I have used this recipe for a few years during the height of greens season, but I forgot just how good it is. It is another Cooking Light recipe, but I have made some changes so I am transcribing it here.
1 box of frozen phyllo dough, thawed
2ish lbs of assorted greens*
1 tablespoon olive oil
1 medium onion, finely chopped
2 garlic cloves (or more) chopped
1/4 cup dill, chopped
1/4 cup parsley, chopped**
1 cup crumbled feta cheese – I used a Bulgarian sheep milk feta which RULES
1/4 cup grated Parmesan, plus more for sprinkling
3 eggs, beaten
Heat oven to 375 degrees.
Bring a largish pot of water to boil and add your washed and torn greens. Cook until just wilted, drain, and rinse to halt cooking. Squeeze out as much liquid as possible.

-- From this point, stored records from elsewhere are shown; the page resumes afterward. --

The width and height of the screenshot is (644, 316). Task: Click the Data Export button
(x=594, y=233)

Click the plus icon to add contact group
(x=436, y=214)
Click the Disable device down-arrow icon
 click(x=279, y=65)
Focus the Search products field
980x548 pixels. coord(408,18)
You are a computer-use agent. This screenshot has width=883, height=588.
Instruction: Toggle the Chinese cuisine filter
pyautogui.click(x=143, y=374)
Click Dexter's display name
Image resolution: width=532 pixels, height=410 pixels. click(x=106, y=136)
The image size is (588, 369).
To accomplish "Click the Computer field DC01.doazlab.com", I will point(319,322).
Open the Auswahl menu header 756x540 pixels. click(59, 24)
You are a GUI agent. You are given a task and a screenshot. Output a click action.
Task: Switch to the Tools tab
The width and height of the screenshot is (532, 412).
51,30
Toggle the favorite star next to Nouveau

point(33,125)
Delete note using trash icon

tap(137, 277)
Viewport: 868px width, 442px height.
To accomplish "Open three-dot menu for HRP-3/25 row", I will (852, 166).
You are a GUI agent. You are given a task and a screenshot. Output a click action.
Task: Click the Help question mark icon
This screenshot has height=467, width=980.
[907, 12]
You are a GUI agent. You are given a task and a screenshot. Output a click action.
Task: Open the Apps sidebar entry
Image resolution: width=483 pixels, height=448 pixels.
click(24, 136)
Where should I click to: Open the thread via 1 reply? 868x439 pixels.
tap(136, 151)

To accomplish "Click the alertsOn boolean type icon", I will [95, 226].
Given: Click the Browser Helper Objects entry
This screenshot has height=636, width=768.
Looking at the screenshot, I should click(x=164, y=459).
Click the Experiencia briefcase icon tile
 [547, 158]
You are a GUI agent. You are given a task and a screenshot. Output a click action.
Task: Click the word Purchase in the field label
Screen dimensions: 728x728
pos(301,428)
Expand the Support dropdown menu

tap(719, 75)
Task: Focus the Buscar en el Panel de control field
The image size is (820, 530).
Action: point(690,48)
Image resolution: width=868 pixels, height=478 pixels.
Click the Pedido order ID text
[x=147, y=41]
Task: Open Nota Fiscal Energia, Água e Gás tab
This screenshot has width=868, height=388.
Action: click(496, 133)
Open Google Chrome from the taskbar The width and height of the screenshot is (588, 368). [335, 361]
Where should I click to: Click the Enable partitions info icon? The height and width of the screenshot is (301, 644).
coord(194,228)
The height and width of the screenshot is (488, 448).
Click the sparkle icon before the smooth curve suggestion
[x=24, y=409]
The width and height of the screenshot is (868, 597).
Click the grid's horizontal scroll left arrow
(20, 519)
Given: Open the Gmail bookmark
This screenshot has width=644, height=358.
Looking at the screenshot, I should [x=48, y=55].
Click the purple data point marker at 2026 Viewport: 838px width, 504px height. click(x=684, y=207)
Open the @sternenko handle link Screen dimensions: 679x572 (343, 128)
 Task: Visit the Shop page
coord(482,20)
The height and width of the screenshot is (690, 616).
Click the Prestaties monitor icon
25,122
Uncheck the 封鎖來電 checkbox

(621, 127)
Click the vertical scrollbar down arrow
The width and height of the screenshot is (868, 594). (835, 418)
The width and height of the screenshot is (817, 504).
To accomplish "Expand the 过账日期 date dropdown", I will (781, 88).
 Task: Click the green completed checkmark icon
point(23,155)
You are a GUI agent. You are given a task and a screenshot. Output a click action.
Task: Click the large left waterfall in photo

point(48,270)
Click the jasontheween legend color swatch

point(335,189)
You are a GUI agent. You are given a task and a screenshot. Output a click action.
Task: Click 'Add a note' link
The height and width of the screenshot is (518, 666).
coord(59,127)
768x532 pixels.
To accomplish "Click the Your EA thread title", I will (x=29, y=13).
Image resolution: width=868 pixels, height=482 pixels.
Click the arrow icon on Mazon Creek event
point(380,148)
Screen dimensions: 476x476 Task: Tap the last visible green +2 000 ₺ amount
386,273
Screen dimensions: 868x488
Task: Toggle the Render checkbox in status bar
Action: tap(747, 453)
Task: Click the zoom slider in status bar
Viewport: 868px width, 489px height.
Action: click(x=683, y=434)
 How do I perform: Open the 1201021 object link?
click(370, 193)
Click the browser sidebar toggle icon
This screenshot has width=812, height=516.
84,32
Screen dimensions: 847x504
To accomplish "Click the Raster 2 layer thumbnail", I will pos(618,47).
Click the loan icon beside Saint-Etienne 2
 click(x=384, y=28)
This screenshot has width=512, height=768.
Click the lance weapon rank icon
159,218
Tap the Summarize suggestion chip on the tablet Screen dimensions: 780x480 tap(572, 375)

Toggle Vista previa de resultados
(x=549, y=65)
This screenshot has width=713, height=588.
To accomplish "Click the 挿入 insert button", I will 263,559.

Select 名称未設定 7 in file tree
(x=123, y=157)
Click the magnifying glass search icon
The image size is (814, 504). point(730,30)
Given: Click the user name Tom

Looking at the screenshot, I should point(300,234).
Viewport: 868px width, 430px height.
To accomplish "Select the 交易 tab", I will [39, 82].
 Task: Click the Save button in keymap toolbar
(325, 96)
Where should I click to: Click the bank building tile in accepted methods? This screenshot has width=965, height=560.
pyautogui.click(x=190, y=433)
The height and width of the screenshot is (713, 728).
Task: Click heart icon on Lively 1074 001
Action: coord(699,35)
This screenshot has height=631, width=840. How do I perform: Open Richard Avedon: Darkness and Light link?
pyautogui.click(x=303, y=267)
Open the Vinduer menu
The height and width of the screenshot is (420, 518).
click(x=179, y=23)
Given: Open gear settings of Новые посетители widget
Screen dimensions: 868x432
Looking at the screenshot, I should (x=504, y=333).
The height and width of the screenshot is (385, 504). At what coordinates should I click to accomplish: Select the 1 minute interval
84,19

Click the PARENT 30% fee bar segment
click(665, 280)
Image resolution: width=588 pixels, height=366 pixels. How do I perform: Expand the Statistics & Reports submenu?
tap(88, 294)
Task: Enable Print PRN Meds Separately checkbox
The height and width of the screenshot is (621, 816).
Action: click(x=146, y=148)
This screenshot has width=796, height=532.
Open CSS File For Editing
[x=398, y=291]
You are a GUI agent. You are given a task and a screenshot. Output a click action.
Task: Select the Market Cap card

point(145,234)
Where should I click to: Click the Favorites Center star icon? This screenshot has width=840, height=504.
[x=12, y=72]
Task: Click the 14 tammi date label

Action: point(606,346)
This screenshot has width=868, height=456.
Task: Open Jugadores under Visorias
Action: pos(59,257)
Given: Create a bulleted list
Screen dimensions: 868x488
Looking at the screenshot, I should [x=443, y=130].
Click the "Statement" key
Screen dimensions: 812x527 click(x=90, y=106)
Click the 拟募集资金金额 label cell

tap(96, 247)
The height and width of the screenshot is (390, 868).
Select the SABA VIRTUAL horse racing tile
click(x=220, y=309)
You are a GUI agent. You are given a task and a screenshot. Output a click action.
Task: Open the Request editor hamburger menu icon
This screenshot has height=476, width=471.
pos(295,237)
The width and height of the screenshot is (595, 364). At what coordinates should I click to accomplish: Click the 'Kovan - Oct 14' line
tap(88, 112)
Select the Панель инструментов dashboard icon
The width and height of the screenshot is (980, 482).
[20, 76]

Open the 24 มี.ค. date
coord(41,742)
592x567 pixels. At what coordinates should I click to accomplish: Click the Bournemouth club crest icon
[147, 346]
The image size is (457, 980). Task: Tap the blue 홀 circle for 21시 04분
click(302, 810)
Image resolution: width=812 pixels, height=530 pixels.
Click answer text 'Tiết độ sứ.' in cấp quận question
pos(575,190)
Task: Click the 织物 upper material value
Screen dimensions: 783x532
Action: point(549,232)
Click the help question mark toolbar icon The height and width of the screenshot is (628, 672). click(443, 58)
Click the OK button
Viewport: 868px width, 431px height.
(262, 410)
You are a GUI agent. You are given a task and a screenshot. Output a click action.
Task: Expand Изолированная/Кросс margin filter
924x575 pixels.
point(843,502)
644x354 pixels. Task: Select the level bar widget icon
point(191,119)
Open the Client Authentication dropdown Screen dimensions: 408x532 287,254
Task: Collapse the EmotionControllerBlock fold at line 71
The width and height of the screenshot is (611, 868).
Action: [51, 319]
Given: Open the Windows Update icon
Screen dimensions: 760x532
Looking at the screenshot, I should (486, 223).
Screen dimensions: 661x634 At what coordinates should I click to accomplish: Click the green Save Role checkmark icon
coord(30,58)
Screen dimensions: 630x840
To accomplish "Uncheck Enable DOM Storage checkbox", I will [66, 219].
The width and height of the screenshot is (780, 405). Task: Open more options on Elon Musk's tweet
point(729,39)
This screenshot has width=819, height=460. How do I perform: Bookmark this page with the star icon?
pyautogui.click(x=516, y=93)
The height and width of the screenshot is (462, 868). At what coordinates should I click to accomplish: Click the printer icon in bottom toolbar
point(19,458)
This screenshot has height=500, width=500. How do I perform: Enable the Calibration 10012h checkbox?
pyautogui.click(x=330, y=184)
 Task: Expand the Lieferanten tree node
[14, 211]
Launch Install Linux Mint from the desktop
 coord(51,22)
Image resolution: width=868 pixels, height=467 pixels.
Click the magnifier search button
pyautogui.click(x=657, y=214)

Rinse and dry your pot and heat oil. Add onions and cook until soft and just starting to brown; add garlic and stir for a minute. Add herbs and greens and turn off heat. Stir in cheese and eggs and season with salt and pepper if desired.
Spray a pie pan with olive oil cooking spray. Spread out your phyllo dough and drape a sheet across the pan, pushing to shape. Spray heavily with olive oil. Repeat, rotating the sheets so they overlap. I usually use around 6 sheets. Add the filling and then repeat draping and spraying 4 sheets on top of pie. Gather up excess on the sides and fold in to make a rim. Spray the top with oil, sprinkle with Parmesan, and slice three vents in the center.
Cover with aluminum foil and bake for 15 minutes. Remove foil and bake for another 20 minutes or until browned. Keep an eye on it- it will sneak up on you. Allow to cool for 10 minutes and serve. Enjoy!
* The original recipe uses chard and spinach. I use whatever needs using in my box. If your greens are all the same softness, throw them into the pot at once. Today I used chard, spinach, beet greens, and braising greens. If I had elected to use kale as well, I would have put it in the pot and let it wilt for a minute or two before I put the lighter greens in.
** You could probably use any compatible combination of herbs for this – basil, mint, oregano, etc.